(Collection entries)
<<<<
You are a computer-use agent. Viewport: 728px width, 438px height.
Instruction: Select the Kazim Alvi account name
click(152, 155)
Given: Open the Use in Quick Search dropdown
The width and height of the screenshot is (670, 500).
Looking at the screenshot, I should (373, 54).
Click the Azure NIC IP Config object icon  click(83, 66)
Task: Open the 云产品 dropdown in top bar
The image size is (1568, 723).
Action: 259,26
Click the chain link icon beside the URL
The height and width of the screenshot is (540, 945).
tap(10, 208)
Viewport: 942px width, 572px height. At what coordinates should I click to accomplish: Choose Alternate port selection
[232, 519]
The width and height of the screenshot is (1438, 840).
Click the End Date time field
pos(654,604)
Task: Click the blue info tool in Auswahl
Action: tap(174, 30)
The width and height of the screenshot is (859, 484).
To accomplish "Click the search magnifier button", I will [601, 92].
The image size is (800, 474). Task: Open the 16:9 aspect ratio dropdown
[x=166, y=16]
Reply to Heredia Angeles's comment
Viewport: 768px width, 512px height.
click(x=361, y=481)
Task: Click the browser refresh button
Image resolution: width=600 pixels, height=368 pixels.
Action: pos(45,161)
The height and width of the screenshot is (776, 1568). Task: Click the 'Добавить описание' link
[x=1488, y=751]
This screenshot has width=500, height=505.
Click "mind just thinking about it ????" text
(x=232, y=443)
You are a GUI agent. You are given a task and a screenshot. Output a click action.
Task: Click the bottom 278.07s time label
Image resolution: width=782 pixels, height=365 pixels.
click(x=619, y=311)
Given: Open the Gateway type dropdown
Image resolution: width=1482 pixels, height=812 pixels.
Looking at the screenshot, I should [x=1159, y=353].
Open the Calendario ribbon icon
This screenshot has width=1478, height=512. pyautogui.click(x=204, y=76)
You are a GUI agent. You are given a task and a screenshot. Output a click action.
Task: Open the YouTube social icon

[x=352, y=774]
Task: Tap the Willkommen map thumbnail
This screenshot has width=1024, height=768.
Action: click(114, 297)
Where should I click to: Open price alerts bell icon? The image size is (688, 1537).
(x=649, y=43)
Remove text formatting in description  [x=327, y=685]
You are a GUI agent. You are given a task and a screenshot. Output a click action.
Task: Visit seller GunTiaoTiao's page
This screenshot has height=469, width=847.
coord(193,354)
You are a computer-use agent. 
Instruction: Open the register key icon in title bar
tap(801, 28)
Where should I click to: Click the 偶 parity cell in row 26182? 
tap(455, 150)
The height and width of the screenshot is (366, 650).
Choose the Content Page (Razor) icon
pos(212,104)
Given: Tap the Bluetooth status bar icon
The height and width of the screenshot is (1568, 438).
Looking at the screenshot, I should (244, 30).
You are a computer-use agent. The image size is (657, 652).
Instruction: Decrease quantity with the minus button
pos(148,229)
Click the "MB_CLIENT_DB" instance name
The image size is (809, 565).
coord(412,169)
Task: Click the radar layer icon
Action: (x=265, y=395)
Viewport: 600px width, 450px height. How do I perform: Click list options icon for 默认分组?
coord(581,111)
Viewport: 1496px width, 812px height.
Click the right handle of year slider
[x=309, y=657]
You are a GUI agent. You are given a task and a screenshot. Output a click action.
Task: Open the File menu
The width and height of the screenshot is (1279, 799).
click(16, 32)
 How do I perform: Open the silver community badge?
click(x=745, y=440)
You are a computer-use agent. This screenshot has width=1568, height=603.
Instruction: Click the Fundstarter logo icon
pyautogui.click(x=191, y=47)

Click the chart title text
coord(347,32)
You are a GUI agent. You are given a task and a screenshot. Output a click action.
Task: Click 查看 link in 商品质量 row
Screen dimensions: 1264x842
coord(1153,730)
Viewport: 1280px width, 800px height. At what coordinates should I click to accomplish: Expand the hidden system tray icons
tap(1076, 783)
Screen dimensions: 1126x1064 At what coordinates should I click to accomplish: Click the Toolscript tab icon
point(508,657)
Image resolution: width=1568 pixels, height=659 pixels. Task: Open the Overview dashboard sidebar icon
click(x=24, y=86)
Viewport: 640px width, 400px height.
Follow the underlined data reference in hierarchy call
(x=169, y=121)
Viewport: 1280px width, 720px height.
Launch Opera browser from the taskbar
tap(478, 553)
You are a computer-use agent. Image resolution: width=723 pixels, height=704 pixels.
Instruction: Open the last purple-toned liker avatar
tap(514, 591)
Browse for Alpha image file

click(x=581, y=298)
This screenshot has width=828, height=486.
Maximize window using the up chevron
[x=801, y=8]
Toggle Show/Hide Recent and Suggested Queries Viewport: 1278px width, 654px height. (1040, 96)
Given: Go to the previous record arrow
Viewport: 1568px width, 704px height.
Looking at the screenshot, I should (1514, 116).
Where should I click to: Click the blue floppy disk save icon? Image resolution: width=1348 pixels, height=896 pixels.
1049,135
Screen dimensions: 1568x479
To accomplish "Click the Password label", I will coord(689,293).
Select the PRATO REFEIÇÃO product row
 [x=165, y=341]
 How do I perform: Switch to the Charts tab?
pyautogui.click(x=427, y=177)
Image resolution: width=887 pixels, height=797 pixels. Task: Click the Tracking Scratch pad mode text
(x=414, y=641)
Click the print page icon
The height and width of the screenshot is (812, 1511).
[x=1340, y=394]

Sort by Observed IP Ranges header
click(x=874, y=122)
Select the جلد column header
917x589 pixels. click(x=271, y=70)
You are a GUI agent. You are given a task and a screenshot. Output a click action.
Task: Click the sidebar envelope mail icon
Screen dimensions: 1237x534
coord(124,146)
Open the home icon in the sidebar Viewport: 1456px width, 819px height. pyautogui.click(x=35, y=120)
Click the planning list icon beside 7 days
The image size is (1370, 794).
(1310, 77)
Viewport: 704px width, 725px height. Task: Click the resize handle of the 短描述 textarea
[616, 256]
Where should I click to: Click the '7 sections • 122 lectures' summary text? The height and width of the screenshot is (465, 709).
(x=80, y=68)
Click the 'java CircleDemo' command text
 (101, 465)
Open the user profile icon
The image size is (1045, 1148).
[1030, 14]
>>>>
### Task goal
Nothing in the records should change when you repeat them all.

### Output below
You are a computer-use agent. Viewport: 728px width, 438px height.
Instruction: Select the Kazim Alvi account name
click(152, 155)
Given: Open the Use in Quick Search dropdown
The width and height of the screenshot is (670, 500).
Looking at the screenshot, I should (373, 54).
Click the Azure NIC IP Config object icon  click(83, 66)
Task: Open the 云产品 dropdown in top bar
The image size is (1568, 723).
Action: 259,26
Click the chain link icon beside the URL
The height and width of the screenshot is (540, 945).
tap(10, 208)
Viewport: 942px width, 572px height. At what coordinates should I click to accomplish: Choose Alternate port selection
[232, 519]
The width and height of the screenshot is (1438, 840).
Click the End Date time field
pos(654,604)
Task: Click the blue info tool in Auswahl
Action: tap(174, 30)
The width and height of the screenshot is (859, 484).
To accomplish "Click the search magnifier button", I will [601, 92].
The image size is (800, 474). Task: Open the 16:9 aspect ratio dropdown
[x=166, y=16]
Reply to Heredia Angeles's comment
Viewport: 768px width, 512px height.
click(x=361, y=481)
Task: Click the browser refresh button
Image resolution: width=600 pixels, height=368 pixels.
Action: pos(45,161)
The height and width of the screenshot is (776, 1568). Task: Click the 'Добавить описание' link
[x=1488, y=751]
This screenshot has width=500, height=505.
Click "mind just thinking about it ????" text
(x=232, y=443)
You are a GUI agent. You are given a task and a screenshot. Output a click action.
Task: Click the bottom 278.07s time label
Image resolution: width=782 pixels, height=365 pixels.
click(x=619, y=311)
Given: Open the Gateway type dropdown
Image resolution: width=1482 pixels, height=812 pixels.
Looking at the screenshot, I should [x=1159, y=353].
Open the Calendario ribbon icon
This screenshot has width=1478, height=512. pyautogui.click(x=204, y=76)
You are a GUI agent. You are given a task and a screenshot. Output a click action.
Task: Open the YouTube social icon

[x=352, y=774]
Task: Tap the Willkommen map thumbnail
This screenshot has width=1024, height=768.
Action: click(114, 297)
Where should I click to: Open price alerts bell icon? The image size is (688, 1537).
(x=649, y=43)
Remove text formatting in description  [x=327, y=685]
You are a GUI agent. You are given a task and a screenshot. Output a click action.
Task: Visit seller GunTiaoTiao's page
This screenshot has height=469, width=847.
coord(193,354)
You are a computer-use agent. 
Instruction: Open the register key icon in title bar
tap(801, 28)
Where should I click to: Click the 偶 parity cell in row 26182? 
tap(455, 150)
The height and width of the screenshot is (366, 650).
Choose the Content Page (Razor) icon
pos(212,104)
Given: Tap the Bluetooth status bar icon
The height and width of the screenshot is (1568, 438).
Looking at the screenshot, I should (244, 30).
You are a computer-use agent. The image size is (657, 652).
Instruction: Decrease quantity with the minus button
pos(148,229)
Click the "MB_CLIENT_DB" instance name
The image size is (809, 565).
coord(412,169)
Task: Click the radar layer icon
Action: (x=265, y=395)
Viewport: 600px width, 450px height. How do I perform: Click list options icon for 默认分组?
coord(581,111)
Viewport: 1496px width, 812px height.
Click the right handle of year slider
[x=309, y=657]
You are a GUI agent. You are given a task and a screenshot. Output a click action.
Task: Open the File menu
The width and height of the screenshot is (1279, 799).
click(16, 32)
 How do I perform: Open the silver community badge?
click(x=745, y=440)
You are a computer-use agent. This screenshot has width=1568, height=603.
Instruction: Click the Fundstarter logo icon
pyautogui.click(x=191, y=47)

Click the chart title text
coord(347,32)
You are a GUI agent. You are given a task and a screenshot. Output a click action.
Task: Click 查看 link in 商品质量 row
Screen dimensions: 1264x842
coord(1153,730)
Viewport: 1280px width, 800px height. At what coordinates should I click to accomplish: Expand the hidden system tray icons
tap(1076, 783)
Screen dimensions: 1126x1064 At what coordinates should I click to accomplish: Click the Toolscript tab icon
point(508,657)
Image resolution: width=1568 pixels, height=659 pixels. Task: Open the Overview dashboard sidebar icon
click(x=24, y=86)
Viewport: 640px width, 400px height.
Follow the underlined data reference in hierarchy call
(x=169, y=121)
Viewport: 1280px width, 720px height.
Launch Opera browser from the taskbar
tap(478, 553)
You are a computer-use agent. Image resolution: width=723 pixels, height=704 pixels.
Instruction: Open the last purple-toned liker avatar
tap(514, 591)
Browse for Alpha image file

click(x=581, y=298)
This screenshot has width=828, height=486.
Maximize window using the up chevron
[x=801, y=8]
Toggle Show/Hide Recent and Suggested Queries Viewport: 1278px width, 654px height. (1040, 96)
Given: Go to the previous record arrow
Viewport: 1568px width, 704px height.
Looking at the screenshot, I should (1514, 116).
Where should I click to: Click the blue floppy disk save icon? Image resolution: width=1348 pixels, height=896 pixels.
1049,135
Screen dimensions: 1568x479
To accomplish "Click the Password label", I will coord(689,293).
Select the PRATO REFEIÇÃO product row
 [x=165, y=341]
 How do I perform: Switch to the Charts tab?
pyautogui.click(x=427, y=177)
Image resolution: width=887 pixels, height=797 pixels. Task: Click the Tracking Scratch pad mode text
(x=414, y=641)
Click the print page icon
The height and width of the screenshot is (812, 1511).
[x=1340, y=394]

Sort by Observed IP Ranges header
click(x=874, y=122)
Select the جلد column header
917x589 pixels. click(x=271, y=70)
You are a GUI agent. You are given a task and a screenshot. Output a click action.
Task: Click the sidebar envelope mail icon
Screen dimensions: 1237x534
coord(124,146)
Open the home icon in the sidebar Viewport: 1456px width, 819px height. pyautogui.click(x=35, y=120)
Click the planning list icon beside 7 days
The image size is (1370, 794).
(1310, 77)
Viewport: 704px width, 725px height. Task: Click the resize handle of the 短描述 textarea
[616, 256]
Where should I click to: Click the '7 sections • 122 lectures' summary text? The height and width of the screenshot is (465, 709).
(x=80, y=68)
Click the 'java CircleDemo' command text
 (101, 465)
Open the user profile icon
The image size is (1045, 1148).
[1030, 14]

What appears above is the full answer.